* **What needs to be done**: Reproduce the items verbatim, starting from the first line and ending with the line that contains "click(476, 160)".

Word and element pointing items
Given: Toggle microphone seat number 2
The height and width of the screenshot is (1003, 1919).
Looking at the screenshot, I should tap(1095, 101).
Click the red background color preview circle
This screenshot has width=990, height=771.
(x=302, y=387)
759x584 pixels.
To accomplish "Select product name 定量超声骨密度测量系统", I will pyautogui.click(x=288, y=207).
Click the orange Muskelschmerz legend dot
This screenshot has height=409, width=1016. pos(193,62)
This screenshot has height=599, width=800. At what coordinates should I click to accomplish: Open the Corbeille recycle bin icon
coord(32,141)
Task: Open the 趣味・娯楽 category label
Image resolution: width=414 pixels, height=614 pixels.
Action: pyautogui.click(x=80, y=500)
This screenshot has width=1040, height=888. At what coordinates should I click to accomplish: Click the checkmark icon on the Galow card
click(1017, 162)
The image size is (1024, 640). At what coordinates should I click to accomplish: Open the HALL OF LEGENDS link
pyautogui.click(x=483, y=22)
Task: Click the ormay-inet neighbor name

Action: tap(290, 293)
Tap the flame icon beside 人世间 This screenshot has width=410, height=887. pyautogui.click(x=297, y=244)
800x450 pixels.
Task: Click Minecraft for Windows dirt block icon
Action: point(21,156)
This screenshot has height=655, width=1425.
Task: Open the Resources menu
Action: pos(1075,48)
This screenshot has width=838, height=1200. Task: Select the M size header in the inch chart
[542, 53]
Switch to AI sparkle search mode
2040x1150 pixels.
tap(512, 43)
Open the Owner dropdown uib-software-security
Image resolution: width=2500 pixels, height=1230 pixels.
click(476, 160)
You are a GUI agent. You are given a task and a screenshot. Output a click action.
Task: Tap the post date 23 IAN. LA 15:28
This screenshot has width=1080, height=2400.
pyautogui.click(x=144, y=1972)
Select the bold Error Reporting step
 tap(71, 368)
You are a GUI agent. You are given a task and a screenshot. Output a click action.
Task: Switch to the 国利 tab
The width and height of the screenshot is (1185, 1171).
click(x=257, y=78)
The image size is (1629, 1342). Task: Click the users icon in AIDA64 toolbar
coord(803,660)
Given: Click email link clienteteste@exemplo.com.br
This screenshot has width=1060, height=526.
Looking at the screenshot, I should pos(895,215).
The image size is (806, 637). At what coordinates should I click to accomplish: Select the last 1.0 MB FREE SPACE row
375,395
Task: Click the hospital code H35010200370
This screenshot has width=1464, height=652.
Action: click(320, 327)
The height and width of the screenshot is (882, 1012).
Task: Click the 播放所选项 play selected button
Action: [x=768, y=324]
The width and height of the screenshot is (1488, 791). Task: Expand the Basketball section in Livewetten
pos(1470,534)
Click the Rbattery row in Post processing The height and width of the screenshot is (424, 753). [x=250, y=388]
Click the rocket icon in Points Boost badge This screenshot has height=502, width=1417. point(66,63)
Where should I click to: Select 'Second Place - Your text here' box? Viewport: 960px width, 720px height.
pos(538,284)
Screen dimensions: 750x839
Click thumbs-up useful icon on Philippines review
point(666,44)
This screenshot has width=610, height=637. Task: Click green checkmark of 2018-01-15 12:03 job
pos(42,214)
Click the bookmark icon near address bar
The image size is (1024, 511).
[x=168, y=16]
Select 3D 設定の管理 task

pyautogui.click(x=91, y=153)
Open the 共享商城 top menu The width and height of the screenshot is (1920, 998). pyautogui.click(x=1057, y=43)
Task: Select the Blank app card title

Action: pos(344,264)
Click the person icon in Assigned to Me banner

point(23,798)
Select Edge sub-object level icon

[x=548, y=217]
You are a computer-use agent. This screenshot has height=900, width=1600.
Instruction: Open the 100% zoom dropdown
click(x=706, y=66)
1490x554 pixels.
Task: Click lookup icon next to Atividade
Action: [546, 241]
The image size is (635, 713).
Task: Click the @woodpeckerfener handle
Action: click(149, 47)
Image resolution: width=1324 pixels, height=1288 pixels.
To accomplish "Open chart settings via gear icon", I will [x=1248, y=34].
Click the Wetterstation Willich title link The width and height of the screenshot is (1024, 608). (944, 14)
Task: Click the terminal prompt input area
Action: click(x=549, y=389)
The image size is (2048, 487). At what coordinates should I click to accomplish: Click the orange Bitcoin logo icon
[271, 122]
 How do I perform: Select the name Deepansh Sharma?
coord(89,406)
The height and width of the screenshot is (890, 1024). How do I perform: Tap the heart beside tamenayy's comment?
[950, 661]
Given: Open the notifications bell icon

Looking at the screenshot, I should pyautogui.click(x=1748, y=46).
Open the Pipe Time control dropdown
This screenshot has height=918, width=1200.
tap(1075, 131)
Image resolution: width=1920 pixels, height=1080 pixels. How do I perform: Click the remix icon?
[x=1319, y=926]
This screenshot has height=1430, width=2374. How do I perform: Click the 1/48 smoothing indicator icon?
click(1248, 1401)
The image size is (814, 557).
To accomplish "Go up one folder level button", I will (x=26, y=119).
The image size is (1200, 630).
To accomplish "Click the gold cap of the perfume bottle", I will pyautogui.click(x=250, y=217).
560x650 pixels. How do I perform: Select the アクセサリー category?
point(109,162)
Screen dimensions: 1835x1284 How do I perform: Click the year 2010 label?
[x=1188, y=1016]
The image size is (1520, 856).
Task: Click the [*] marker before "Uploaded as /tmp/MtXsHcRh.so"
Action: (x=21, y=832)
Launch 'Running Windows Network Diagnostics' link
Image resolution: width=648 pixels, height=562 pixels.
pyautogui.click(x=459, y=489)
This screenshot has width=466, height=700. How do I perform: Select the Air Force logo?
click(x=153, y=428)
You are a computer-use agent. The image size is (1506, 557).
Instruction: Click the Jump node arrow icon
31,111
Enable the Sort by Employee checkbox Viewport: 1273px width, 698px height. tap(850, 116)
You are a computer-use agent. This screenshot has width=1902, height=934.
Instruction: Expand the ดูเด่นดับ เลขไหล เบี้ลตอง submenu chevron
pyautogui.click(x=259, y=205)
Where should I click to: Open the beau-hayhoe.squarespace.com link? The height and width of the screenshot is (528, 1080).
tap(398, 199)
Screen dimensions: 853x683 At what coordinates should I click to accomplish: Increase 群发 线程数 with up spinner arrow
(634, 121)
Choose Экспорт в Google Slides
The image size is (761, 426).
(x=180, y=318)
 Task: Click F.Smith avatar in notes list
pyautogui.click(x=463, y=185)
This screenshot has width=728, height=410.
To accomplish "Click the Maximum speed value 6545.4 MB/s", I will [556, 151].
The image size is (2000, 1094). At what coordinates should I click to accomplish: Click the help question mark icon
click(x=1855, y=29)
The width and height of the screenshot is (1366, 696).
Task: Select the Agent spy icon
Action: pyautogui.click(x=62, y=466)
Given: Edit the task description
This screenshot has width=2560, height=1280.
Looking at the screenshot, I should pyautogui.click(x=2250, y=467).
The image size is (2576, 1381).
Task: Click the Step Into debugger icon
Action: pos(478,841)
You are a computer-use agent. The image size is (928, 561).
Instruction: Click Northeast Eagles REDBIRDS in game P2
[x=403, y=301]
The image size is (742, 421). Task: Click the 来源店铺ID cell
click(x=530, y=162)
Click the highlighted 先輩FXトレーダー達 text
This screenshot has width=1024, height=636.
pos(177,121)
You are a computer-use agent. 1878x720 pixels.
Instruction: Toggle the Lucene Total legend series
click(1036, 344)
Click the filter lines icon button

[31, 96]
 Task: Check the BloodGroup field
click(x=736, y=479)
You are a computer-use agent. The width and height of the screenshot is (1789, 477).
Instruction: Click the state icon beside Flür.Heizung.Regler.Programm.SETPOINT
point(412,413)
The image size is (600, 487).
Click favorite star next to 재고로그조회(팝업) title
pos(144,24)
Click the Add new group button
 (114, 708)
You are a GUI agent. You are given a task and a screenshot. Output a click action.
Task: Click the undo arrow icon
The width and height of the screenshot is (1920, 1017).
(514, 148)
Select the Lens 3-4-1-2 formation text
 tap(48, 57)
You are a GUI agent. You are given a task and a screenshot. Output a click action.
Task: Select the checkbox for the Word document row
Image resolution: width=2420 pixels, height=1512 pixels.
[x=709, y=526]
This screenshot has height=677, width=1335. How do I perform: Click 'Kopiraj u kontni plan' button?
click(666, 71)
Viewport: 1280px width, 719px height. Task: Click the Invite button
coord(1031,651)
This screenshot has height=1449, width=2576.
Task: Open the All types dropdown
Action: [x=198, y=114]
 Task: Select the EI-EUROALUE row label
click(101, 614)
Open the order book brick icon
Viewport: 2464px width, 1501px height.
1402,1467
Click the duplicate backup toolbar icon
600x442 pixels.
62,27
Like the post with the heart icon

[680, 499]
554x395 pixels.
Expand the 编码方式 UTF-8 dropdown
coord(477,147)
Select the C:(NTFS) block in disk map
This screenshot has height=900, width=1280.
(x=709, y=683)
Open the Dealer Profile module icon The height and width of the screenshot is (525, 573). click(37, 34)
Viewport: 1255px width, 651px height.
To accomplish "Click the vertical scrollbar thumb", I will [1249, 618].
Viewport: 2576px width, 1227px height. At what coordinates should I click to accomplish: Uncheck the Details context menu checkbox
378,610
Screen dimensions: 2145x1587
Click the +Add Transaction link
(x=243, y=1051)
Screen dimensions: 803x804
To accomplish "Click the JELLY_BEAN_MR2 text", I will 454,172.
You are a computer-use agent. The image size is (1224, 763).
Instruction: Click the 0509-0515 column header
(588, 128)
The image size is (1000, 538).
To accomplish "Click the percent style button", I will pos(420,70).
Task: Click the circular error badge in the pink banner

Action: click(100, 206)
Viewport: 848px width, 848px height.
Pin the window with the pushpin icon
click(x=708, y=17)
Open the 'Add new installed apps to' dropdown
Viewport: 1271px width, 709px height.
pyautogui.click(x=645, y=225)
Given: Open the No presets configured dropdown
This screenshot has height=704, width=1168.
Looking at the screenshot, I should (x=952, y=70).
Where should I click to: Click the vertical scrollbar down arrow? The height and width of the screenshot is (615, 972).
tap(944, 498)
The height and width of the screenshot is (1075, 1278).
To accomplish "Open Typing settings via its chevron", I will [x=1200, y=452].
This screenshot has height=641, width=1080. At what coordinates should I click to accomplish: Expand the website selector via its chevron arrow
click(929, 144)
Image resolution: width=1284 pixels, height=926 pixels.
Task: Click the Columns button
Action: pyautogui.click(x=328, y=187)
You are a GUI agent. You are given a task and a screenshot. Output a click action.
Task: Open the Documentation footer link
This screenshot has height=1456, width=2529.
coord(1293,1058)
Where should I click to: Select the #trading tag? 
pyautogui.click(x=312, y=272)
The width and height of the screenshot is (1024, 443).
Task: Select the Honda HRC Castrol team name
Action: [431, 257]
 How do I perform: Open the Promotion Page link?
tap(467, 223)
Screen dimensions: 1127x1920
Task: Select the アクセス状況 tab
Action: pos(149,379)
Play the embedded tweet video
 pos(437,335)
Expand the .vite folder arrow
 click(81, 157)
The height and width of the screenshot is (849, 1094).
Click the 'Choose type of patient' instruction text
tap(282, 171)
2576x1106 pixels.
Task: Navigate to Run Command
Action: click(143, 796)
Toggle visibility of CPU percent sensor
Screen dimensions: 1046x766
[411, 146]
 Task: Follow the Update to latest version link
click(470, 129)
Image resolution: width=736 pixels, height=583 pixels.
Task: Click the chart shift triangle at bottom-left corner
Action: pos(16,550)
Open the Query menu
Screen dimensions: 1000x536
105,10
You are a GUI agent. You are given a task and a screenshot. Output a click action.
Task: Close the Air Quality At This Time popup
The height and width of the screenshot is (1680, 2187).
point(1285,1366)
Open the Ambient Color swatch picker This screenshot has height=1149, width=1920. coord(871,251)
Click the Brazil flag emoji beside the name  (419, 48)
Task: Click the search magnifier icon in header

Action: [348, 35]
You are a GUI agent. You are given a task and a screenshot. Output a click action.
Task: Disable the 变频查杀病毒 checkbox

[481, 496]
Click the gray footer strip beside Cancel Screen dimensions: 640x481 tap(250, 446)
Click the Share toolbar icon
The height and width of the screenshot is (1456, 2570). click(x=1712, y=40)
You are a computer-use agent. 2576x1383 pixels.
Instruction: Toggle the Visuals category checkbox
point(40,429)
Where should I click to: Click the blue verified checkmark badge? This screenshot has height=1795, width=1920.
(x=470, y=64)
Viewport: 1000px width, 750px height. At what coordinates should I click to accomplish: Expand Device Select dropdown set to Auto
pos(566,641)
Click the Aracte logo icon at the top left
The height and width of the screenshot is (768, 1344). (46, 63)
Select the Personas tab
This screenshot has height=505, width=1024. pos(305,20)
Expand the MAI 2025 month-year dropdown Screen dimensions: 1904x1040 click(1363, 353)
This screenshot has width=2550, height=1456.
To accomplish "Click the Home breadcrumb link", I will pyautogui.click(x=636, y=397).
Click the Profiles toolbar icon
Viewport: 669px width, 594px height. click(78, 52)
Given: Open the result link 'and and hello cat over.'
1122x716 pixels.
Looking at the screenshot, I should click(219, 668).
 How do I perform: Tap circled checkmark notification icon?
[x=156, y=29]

* **Expected answer**:
Given: Toggle microphone seat number 2
The height and width of the screenshot is (1003, 1919).
Looking at the screenshot, I should tap(1095, 101).
Click the red background color preview circle
This screenshot has width=990, height=771.
(x=302, y=387)
759x584 pixels.
To accomplish "Select product name 定量超声骨密度测量系统", I will pyautogui.click(x=288, y=207).
Click the orange Muskelschmerz legend dot
This screenshot has height=409, width=1016. pos(193,62)
This screenshot has height=599, width=800. At what coordinates should I click to accomplish: Open the Corbeille recycle bin icon
coord(32,141)
Task: Open the 趣味・娯楽 category label
Image resolution: width=414 pixels, height=614 pixels.
Action: pyautogui.click(x=80, y=500)
This screenshot has width=1040, height=888. At what coordinates should I click to accomplish: Click the checkmark icon on the Galow card
click(1017, 162)
The image size is (1024, 640). At what coordinates should I click to accomplish: Open the HALL OF LEGENDS link
pyautogui.click(x=483, y=22)
Task: Click the ormay-inet neighbor name

Action: tap(290, 293)
Tap the flame icon beside 人世间 This screenshot has width=410, height=887. pyautogui.click(x=297, y=244)
800x450 pixels.
Task: Click Minecraft for Windows dirt block icon
Action: point(21,156)
This screenshot has height=655, width=1425.
Task: Open the Resources menu
Action: pos(1075,48)
This screenshot has width=838, height=1200. Task: Select the M size header in the inch chart
[542, 53]
Switch to AI sparkle search mode
2040x1150 pixels.
tap(512, 43)
Open the Owner dropdown uib-software-security
Image resolution: width=2500 pixels, height=1230 pixels.
click(476, 160)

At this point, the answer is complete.